In Tunbridge Wells, thanks to generous donations from the public, the Committee was able to support the refugees without any assistance from the London Committee until December 1915.  After that and until mid-1917, the London Committee contributed one half of the cost of maintenance, and from mid-1917 the whole cost. The everage weekly expenditure of the Local Committee over the whole period was £50.

Neither the refugees nor the Belgian goverment were required to repay the monies received. 

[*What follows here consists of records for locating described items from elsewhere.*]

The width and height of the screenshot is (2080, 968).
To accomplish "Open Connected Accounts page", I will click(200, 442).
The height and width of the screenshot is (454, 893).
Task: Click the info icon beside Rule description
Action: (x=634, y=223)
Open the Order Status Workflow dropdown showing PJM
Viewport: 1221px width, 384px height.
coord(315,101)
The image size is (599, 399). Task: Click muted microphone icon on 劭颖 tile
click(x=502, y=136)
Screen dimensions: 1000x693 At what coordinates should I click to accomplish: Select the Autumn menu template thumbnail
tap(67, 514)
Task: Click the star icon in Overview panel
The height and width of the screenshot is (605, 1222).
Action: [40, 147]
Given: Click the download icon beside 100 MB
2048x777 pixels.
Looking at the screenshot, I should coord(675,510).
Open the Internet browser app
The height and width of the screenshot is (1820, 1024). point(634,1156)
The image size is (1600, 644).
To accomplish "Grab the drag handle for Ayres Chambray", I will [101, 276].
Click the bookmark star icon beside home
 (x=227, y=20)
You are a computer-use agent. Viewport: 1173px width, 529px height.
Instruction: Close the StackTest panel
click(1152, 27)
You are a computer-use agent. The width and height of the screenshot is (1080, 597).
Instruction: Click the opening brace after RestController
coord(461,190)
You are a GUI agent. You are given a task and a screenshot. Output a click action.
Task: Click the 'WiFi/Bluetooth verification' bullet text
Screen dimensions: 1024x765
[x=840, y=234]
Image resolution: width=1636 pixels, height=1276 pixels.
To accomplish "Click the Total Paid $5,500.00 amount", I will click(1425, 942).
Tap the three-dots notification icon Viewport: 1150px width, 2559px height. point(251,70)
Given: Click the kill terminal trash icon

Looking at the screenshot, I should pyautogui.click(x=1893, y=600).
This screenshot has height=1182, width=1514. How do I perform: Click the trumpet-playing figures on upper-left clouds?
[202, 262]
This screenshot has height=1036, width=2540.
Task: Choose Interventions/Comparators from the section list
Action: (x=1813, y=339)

(2) The ‘2e linie’, based in Ghent, and the ’22e linie’ (reservists) regiments, plus a group of artillery, were brought together to create the ‘2e gemengde brigade’ (the 2nd Mixed Brigade). They had their ‘baptism of fire’, suffering many casualties, on 18th August 1914 at St-Margriete-Houtem, and continued to be involved in the fighting from Antwerp to Nieuwpoort until, on 29 October, reduced to just 14 officers and 513 men, the 22e linie was disbanded.

As you can tell, I’m no military historian – a good overview here though (in Dutch).

(3) I am indebted to Bill Lawrence for his assistance with research in the Birtley records.